Thursday, 29 February 2024

Three Poems by P.C. Scheponik

 



Fairy Garden

 

Today my great granddaughter and I went back to the fairy garden.

I, with my folding chair, she, with her ability to hunker down.

We sat and hunkered for over an hour, among the various

garden flowers: the tall blooms of cosmos, the thick green 

clusters of sedum, and colourful clumps of marigolds. 

Me in my chair, she, now settled on her knees, moving painted

mushroom houses and fairy figurines around the sandy plot of the

fairy garden—a place for children to play and old men to watch and

remember the days when it was so easy to believe in fairies and

happy endings, to find excitement in secrets and mysteries.

We sat there together, I, watching her play, she, occasionally looking

up at me.
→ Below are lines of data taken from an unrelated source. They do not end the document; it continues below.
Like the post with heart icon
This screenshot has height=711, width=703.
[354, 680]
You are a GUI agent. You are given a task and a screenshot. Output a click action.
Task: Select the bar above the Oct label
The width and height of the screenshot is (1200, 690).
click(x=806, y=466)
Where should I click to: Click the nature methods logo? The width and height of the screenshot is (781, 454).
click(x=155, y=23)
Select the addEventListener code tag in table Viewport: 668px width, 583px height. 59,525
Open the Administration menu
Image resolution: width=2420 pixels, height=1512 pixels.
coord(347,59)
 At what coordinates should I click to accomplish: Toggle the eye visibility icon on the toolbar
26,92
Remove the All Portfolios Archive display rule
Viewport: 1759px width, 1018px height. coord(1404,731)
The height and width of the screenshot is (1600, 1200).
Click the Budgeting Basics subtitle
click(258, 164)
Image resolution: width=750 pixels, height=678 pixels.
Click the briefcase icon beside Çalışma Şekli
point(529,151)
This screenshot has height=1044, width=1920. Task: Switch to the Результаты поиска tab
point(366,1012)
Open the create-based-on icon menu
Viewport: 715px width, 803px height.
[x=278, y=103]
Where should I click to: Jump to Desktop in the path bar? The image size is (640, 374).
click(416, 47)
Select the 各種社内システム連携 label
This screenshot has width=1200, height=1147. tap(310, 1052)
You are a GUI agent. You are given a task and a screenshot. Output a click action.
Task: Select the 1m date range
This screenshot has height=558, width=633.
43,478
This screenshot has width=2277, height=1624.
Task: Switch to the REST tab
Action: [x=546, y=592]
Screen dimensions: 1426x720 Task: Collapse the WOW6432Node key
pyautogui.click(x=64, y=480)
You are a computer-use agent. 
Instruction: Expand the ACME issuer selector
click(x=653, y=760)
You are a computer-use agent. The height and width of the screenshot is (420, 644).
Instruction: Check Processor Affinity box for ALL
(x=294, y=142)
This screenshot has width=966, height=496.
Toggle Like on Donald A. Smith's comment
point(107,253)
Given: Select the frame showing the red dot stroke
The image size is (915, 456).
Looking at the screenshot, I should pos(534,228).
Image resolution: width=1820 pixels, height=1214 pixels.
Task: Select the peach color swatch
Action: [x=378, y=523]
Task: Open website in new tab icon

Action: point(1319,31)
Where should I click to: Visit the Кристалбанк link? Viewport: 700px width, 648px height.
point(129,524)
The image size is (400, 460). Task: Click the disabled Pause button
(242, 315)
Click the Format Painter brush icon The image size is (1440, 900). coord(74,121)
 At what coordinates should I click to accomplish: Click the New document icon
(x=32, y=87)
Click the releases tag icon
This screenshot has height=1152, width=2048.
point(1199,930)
There were smiles we exchanged as imagination gave way

to innocent memories. The wind tickled the metal chimes till they

sang a song of happier times, moments of togetherness, music made

of love.


 

In the End

 

The missiles are flying.

The guns are firing.

The night sky burns

with unholy light.

The blood is flowing.

The children are crying.

The people are dying from

wound and fright.

What beast portends.

What saviour fails to bring

an end to such suffering.

Is it curse or prayer that

fills the air with countless

plaintiff voices?

War or peace, fight or retreat

in this roulette wheel of choices.

In the end, death will never amend

the brutality of all the losses.


 

Abundant Love

 

I am through with the book, the basilica,

the synagogue, and scroll—

all the cults and clubs that corner the

market on God, that capture the heart

and shackle the soul.

If I want a face-to-face I will go outside

among the fields of flowers and weeds,

among the forests’ cathedral trees.

I will kneel and close my eyes and wait

for the feel of the wind against my cheek.

I will listen to the blue jay sing, to the

bubbling alleluias of the creek.

This is the living word I can trust.

This is the garden world love gives

to us that we may enjoy its wonders.

Not a tithe to be paid, not a precept to keep,

just gratitude and praise and the willingness

to be one with abundance.





P.C. Scheponik is a lifelong poet who lives with his wife, Shirley, and their shizon, Bella. His writing celebrates nature, the human condition, and the metaphysical mysteries of life. He has published five collections of poems. His work has appeared in numerous poetry journals.